→ **What this task involves**
Everything from the line containing "Open the 文件 menu" down to the last line below should be set down exactly, and only that, without the pictures.
# # # # #
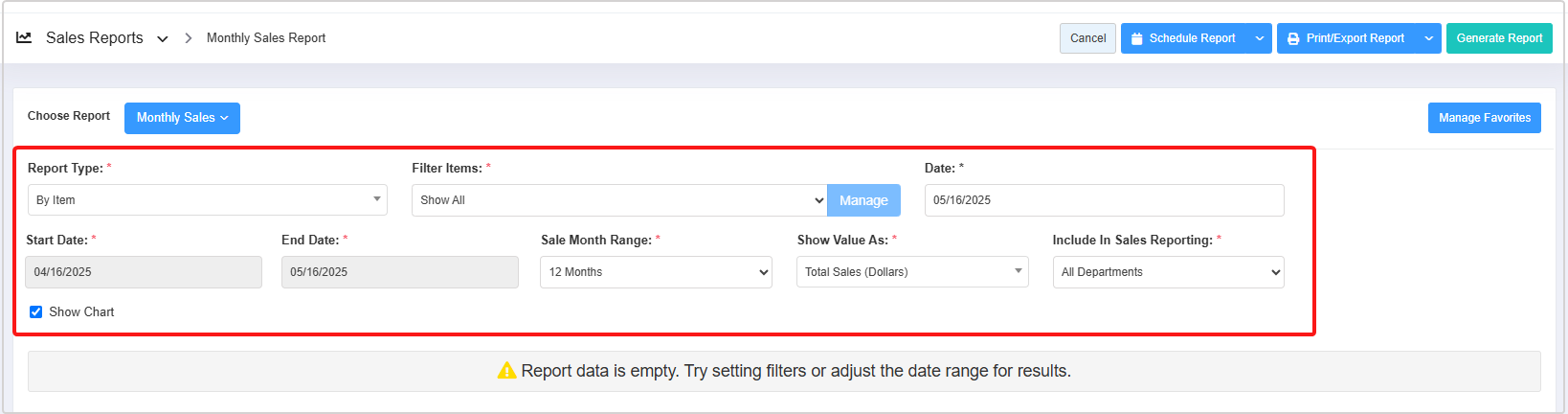
Task: Open the Print/Export Report dropdown arrow
Action: coord(1429,38)
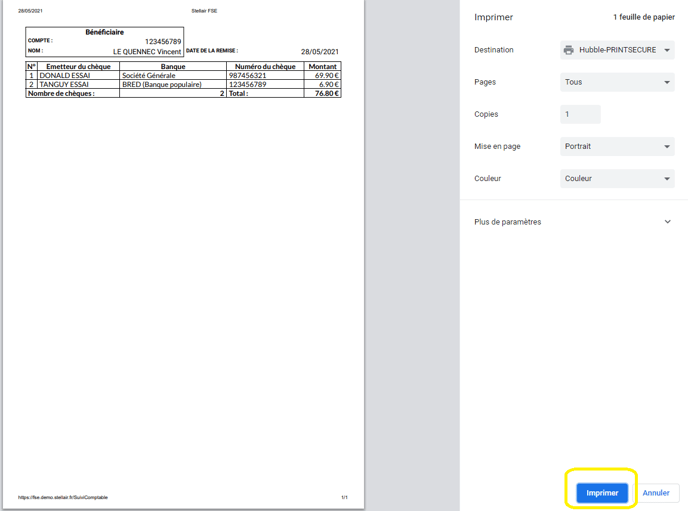Click the footer URL in print preview

point(63,497)
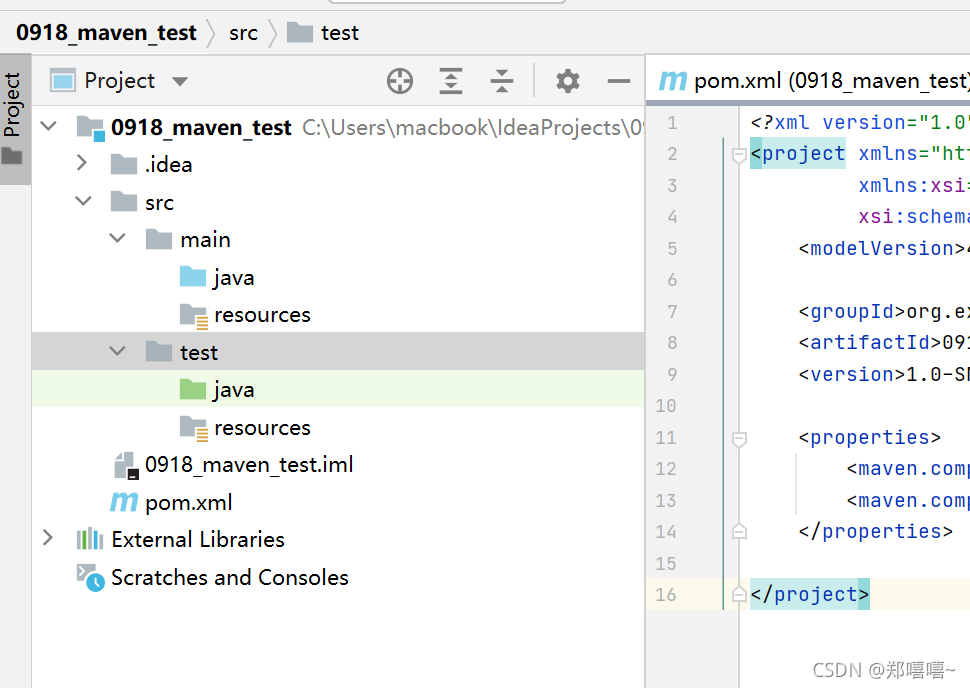970x688 pixels.
Task: Hide the Project tool window with minus icon
Action: pyautogui.click(x=619, y=81)
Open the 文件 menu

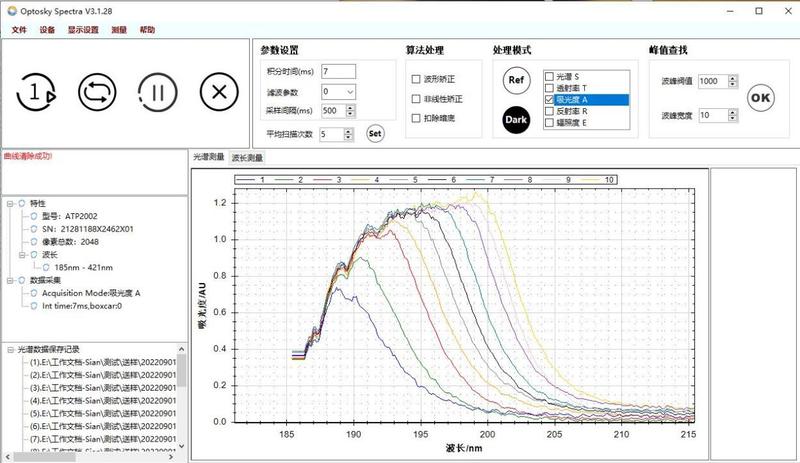pos(19,30)
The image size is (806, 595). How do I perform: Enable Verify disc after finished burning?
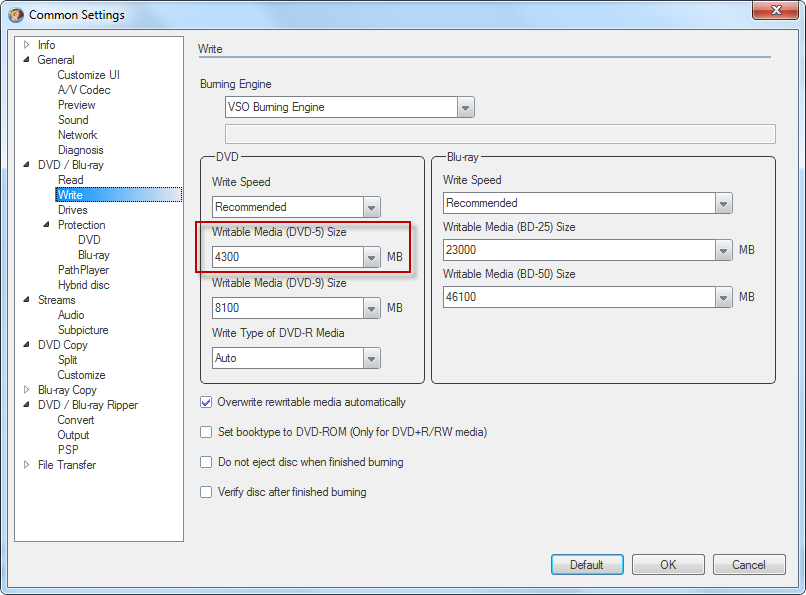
# # # # #
→ **Exercise output**
Open the 文件 menu

pos(19,30)
The image size is (806, 595). How do I perform: Enable Verify disc after finished burning?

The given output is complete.